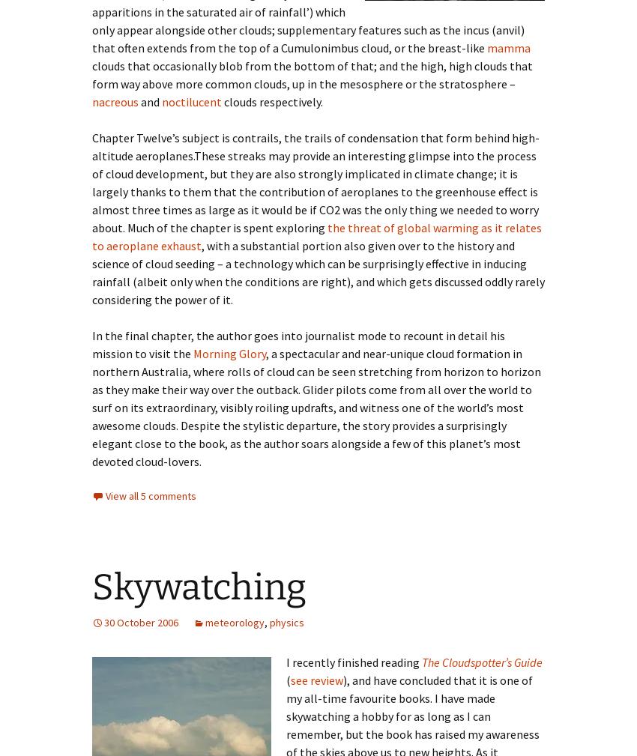  Describe the element at coordinates (487, 46) in the screenshot. I see `'mamma'` at that location.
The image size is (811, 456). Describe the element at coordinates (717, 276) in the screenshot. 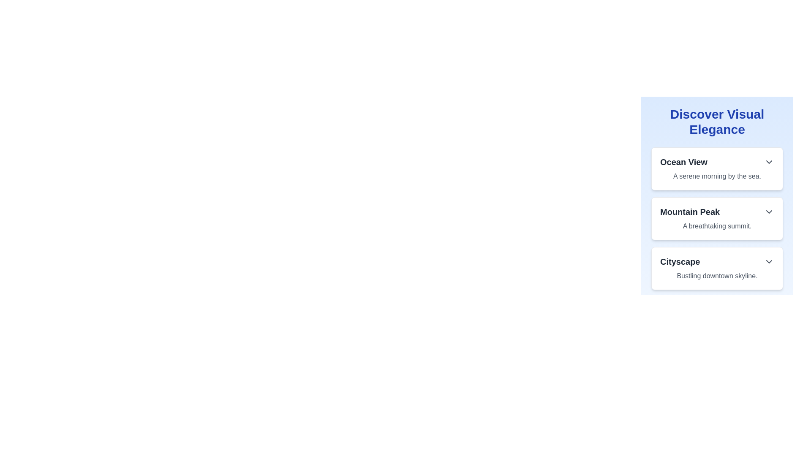

I see `the text label providing a descriptive context for the 'Cityscape' section, positioned directly below the 'Cityscape' heading` at that location.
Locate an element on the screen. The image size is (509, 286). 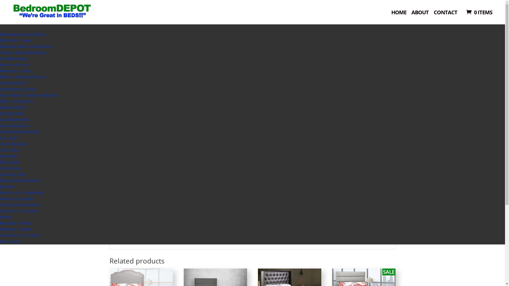
'Futons and Convertibles' is located at coordinates (21, 193).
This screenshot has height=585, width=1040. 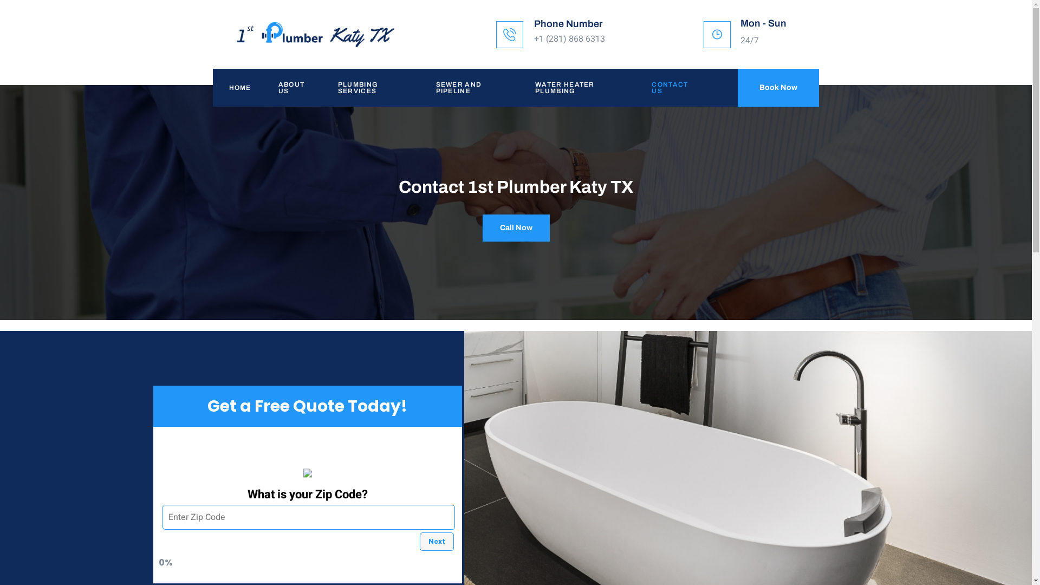 I want to click on 'HOME', so click(x=236, y=87).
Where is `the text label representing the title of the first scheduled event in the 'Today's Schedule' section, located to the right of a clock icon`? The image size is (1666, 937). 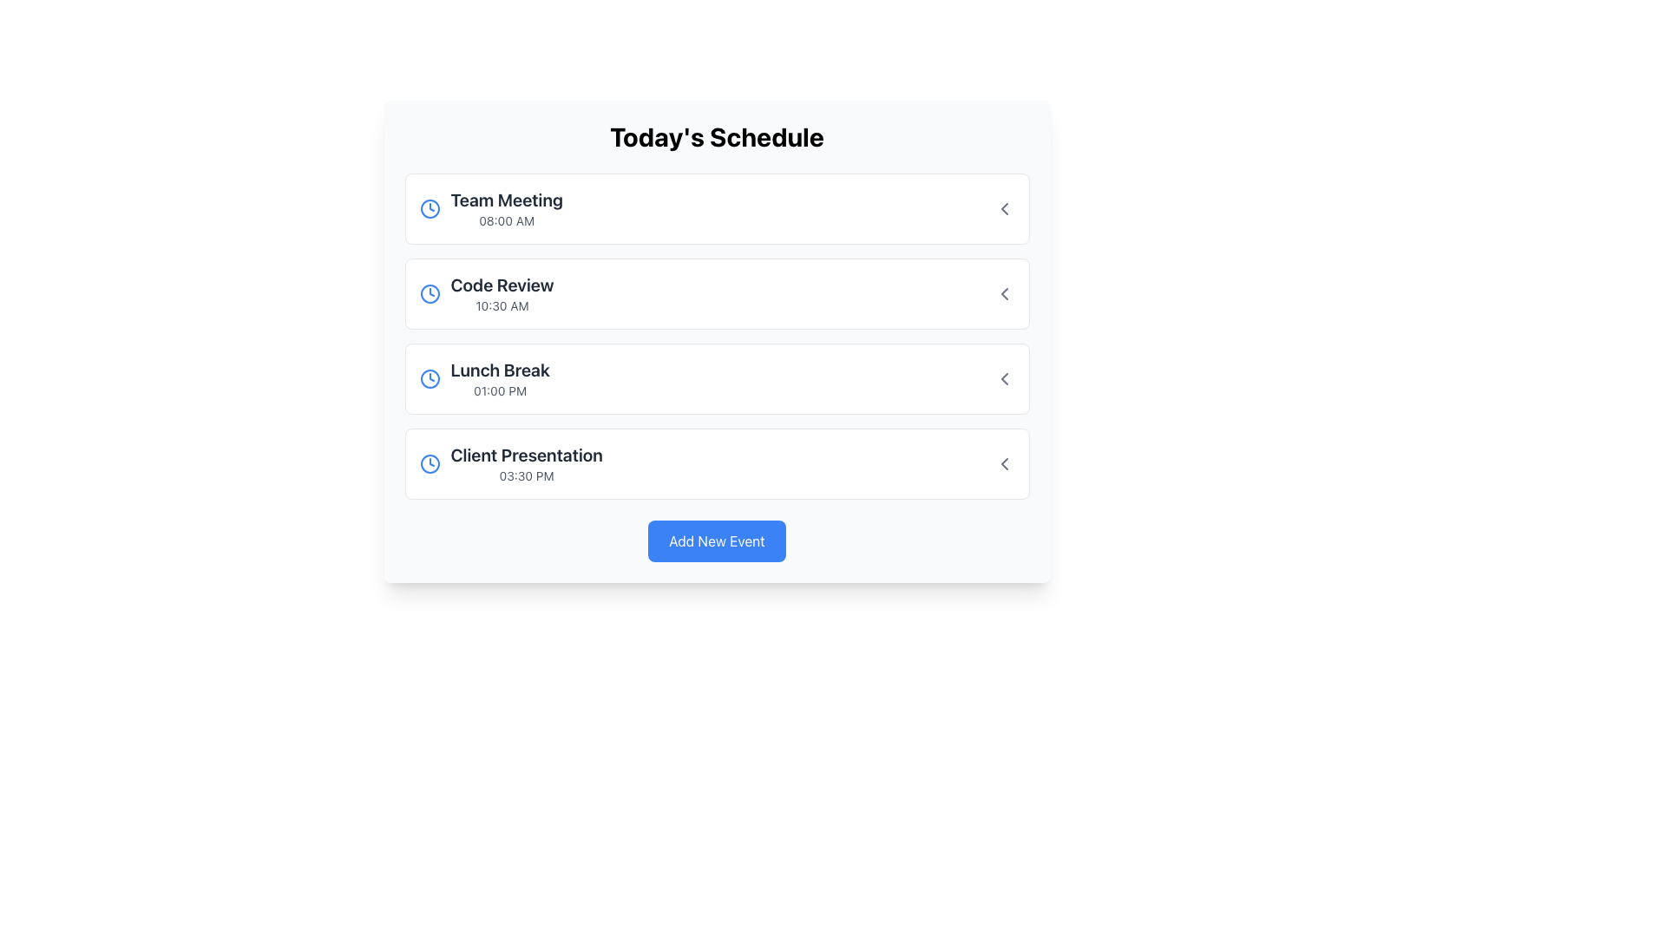
the text label representing the title of the first scheduled event in the 'Today's Schedule' section, located to the right of a clock icon is located at coordinates (506, 200).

= = =

### [Given exercise]
Copy the rows word for word, starting at the very first line and ending with the line that contains "text label providing", both included. Leave the pictures out.

### [Reply]
  Describe the element at coordinates (487, 46) in the screenshot. I see `'mamma'` at that location.
The image size is (811, 456). Describe the element at coordinates (717, 276) in the screenshot. 

I see `the text label providing a descriptive context for the 'Cityscape' section, positioned directly below the 'Cityscape' heading` at that location.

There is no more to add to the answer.